Es gibt für mich zwei große Unterschiede: Das eine ist das klassische Kochen mit vorbereiteten Rezepturen, wie es beispielsweise bei „Kerners Köche“ stattfindet. Formate wie „The Taste“ leben hingegen von der Spontaneität, was ich besonders spannend finde. Es macht mir ungemein Spaß, gemeinsam mit den Kandidaten an deren Fähigkeiten zu feilen.
Bei all der Freude, die Ihnen „The Taste“ nachweislich bereitet – gibt es auch Situationen, die einfach nur nerven?
Klar. Wenn zum Beispiel die Gast-Juroren kommen und nicht verstehen, dass mein Team den besten Löffel geschickt hatte (lacht). Nein, im Ernst: Es ist mir einfach wichtig, dass die Entscheidung der Juroren nachvollziehbar ist. Bei abstrusen Begründungen werde ich schon mal sauer.
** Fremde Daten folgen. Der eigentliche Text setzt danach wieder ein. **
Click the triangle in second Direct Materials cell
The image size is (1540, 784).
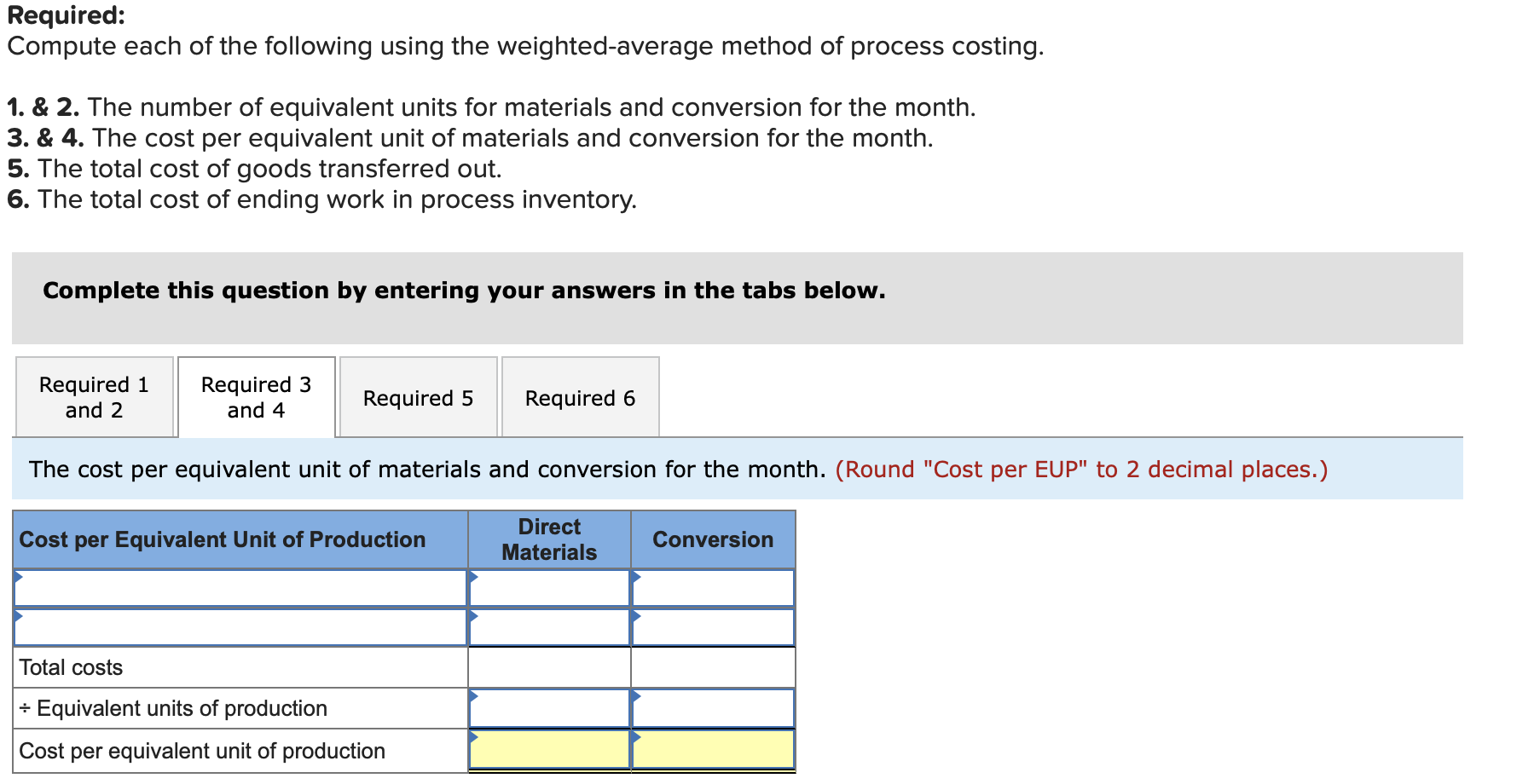click(474, 618)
Was muss ein guter Koch-Coach – egal ob für Hobby-Köche oder Auszubildende – aus ihrer Sicht mitbringen, um erfolgreich zu sein?
Es kommt darauf an, die Menschen nach ihren Erfolgen zu beurteilen, und nicht nach ihren Misserfolgen. Wer bereits viele Jahre in der Spitzengastronomie tätig ist, hat es häufig verlernt, in den richtigen Momenten zu loben, weil man selbst höchst selten gelobt wird. Das muss man sich immer wieder bewusst machen. Wenn jemand etwas gut gemacht hat, darf man das ruhig auch betonen. Wer ständig nur auf Fehler hinweist, raubt seinem Schützling das nötige Selbstvertrauen.
Zur Person
Alexander Herrmann wuchs in einer Hotelierfamilie in Wirsberg auf. Er besuchte die Hotelfachschule Bavaria Altötting, gefolgt von einer Kochlehre in Nürnberg und Hospitanzen in Belgien und Deutschland. Herrmann absolvierte die Prüfung zum Küchenmeister als Jahrgangsbester mit Auszeichnung der Bayerischen Staatsregierung. 1995 stieg er als Küchenchef in Herrmanns Romantik Posthotel in Wirsberg im Frankenwald ein, das seit 1869 im Besitz der Familie ist. Er wurde 1997 in den Kreis der Jeunes Restaurateurs d’Europe Sektion Deutschland aufgenommen, deren Präsident er von 2007 bis 2010 war. Sein Hotel verfügt über ein Sternerestaurant, ein Bistro und eine Kochschule. In Nürnberg veranstaltet er seit 2009 die Dinner-Show „Palazzo“ und betreibt die beiden Restaurants „Imperial“ und „Fränk’ness“. Mit seiner neuen „Koch-Late-Night-Show“ ist er seit Januar 2018 auf Deutschlandtour.